PROBLEM DETAILS:
Looking at the listing beneath, work out how many lines hold "will" and report only that figure.

DATA SUPPLIED:

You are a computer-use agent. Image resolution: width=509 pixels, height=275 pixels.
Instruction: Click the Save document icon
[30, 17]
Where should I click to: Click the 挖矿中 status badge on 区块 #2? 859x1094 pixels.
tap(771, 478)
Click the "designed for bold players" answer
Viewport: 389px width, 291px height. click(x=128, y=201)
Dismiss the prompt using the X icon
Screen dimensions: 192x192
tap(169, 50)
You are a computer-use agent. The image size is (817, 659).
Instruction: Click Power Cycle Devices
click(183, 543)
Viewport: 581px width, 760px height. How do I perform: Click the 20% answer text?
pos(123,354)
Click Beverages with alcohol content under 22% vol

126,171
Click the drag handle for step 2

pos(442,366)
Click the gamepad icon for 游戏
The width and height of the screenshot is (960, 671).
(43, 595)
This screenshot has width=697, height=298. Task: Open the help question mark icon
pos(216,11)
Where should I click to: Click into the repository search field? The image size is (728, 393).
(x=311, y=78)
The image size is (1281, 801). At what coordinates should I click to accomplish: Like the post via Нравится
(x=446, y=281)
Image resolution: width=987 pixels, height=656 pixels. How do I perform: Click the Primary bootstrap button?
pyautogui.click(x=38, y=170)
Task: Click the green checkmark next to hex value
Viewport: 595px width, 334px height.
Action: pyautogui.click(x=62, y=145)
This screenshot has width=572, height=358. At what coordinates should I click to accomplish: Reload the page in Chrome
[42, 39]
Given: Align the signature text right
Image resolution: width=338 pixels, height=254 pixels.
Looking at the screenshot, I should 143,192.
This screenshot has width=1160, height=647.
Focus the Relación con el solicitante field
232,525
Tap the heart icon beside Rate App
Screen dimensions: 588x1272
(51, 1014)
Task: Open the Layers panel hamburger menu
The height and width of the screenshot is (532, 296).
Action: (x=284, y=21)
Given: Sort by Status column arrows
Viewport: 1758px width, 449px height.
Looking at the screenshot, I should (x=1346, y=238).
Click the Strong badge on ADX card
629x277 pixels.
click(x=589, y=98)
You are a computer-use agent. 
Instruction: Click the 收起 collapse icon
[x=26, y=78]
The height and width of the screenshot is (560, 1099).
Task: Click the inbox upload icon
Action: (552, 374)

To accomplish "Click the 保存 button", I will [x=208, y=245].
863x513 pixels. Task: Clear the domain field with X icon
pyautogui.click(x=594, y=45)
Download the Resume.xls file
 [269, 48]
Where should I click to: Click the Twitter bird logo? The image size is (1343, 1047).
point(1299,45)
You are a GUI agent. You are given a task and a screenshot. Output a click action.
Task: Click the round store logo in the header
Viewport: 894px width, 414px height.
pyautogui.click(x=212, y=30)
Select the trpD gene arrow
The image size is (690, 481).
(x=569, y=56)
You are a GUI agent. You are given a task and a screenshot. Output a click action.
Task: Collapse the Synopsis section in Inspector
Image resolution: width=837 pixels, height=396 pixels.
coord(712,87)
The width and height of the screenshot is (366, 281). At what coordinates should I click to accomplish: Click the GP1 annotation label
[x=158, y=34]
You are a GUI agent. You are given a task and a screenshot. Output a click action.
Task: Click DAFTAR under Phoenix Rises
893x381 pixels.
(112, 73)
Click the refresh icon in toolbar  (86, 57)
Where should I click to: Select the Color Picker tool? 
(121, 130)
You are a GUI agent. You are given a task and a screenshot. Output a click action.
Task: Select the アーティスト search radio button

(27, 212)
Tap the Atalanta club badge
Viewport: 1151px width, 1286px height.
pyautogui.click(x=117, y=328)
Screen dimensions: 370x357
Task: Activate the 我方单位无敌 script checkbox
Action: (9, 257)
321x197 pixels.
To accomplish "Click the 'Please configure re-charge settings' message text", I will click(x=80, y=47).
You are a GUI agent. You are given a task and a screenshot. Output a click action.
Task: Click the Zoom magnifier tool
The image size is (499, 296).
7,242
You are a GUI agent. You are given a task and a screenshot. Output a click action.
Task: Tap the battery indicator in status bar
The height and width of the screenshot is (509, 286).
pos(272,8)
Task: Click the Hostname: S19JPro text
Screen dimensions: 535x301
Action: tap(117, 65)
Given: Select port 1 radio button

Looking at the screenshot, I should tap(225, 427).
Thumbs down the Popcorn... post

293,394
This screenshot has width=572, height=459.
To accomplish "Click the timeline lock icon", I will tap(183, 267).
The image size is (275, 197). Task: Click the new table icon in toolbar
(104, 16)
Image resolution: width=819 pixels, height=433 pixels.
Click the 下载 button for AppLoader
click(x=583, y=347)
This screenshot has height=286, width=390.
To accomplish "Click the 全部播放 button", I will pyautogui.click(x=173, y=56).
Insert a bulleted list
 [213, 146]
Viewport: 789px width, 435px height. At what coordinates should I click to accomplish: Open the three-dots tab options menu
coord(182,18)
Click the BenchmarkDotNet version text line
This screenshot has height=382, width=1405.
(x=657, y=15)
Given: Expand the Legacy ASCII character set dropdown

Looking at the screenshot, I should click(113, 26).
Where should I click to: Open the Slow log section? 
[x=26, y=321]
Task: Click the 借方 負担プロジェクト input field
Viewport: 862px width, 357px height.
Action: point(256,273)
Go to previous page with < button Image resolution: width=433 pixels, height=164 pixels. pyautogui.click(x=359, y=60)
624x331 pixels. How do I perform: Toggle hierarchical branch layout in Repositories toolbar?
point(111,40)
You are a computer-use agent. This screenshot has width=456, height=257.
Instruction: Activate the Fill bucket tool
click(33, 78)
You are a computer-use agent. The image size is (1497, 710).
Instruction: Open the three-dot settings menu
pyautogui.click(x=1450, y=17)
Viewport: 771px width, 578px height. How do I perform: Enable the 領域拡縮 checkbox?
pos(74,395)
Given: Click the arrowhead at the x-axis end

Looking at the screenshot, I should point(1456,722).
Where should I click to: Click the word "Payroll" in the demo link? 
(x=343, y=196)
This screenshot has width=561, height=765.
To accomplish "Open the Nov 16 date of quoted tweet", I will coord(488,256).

RESPONSE BOX:
5